Sunday, February 20, 2005

Perspective and our seat assignment

How often our perspective informs, or better yet, clouds our ability to see an issue or an event in an objective way. Possibly, objectivity is in the eye of the beholder, or based upon one’s perspective at the time.

Our political ideology, class or status in society, level of education, and even willingness to entertain ideas and opinions that differ from our own causes our perspective and viewpoint about life to be skewered one way or another.

I was thinking about some of these issues as I reflected on the past two days of immersing myself into the midst of the boys and girls high school basketball tournaments in Maine.

My own perspective is vastly different than if my own son or daughter happened to be playing in the tournament.

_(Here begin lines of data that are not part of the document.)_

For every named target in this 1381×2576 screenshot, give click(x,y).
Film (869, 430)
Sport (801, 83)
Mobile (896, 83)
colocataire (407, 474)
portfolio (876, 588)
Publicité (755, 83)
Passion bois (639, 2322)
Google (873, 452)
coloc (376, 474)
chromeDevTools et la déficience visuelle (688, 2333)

My objectivity would no longer be that of an interested “outsider”, trying to understand the tournament more as a cultural phenomenon, rather than as a fan of the team(s) playing on the floor.

Probably some who read my blog(s) recognize that I have anti-authoritarian leanings, although I wouldn’t say that I’m opposed to structure of all types. Some might even call it a “chip on my shoulder” towards those in charge. Of course, that would be your perspective concerning that matter. My preference would be to have flat a ladders of authority, or as little hierarchy as humanly possible. But of course, our perspective might influence what we would consider appropriate in just this one area. Hence, these leanings color my perspective in some of my recent dealings with an organization like the MPA. From their perspective, they obviously feel that structure of some sort is necessary, trying to coordinate disparate schools, communities and large numbers of people, at specific games sites like the Augusta Civic Center (Western Maine), as well as the Bangor Auditorium (Eastern Maine).

I had an interesting interview with a coach of one of the private Xian schools that were participating in the tournament. In speaking with this affable, and very likeable person, I recognized that probably, some of my attempts at being cute, such as my post on intriguing match up #1, could have been taken as offensive, not knowing that I was trying to deflect some of my anger and frustration that I carry around towards organized religion. Despite the best attempts to intellectualize so many issues, of which this is only one, it’s difficult to divorce emotion (and perspective?) from the equation. We were able to have an interesting dialogue on what coaching means to him, based upon his philosophy and trying to model a particular worldview (perspective?) to the young men entrusted to him in his role as a leader.

So, what does all this mean? I’m not trying to devolve all things into the swamp of post modernism, which says that there is no way of arriving at truth. I’m also not saying that thoughts and ideas aren’t worth fighting for, and that thought and analysis aren't valid pursuits, because everything is equal, anyhow. Great ideas, particularly those standing the test of time and the scrutiny of centuries are always good places to start, in any debate.

What I am saying is that life is complicated, and it could be a little less strident at times and human interactions a little more pleasant, if we would all realize that what we sometimes attempt to enforce as the truth, is only our own perspective or skewered version of life as we see it.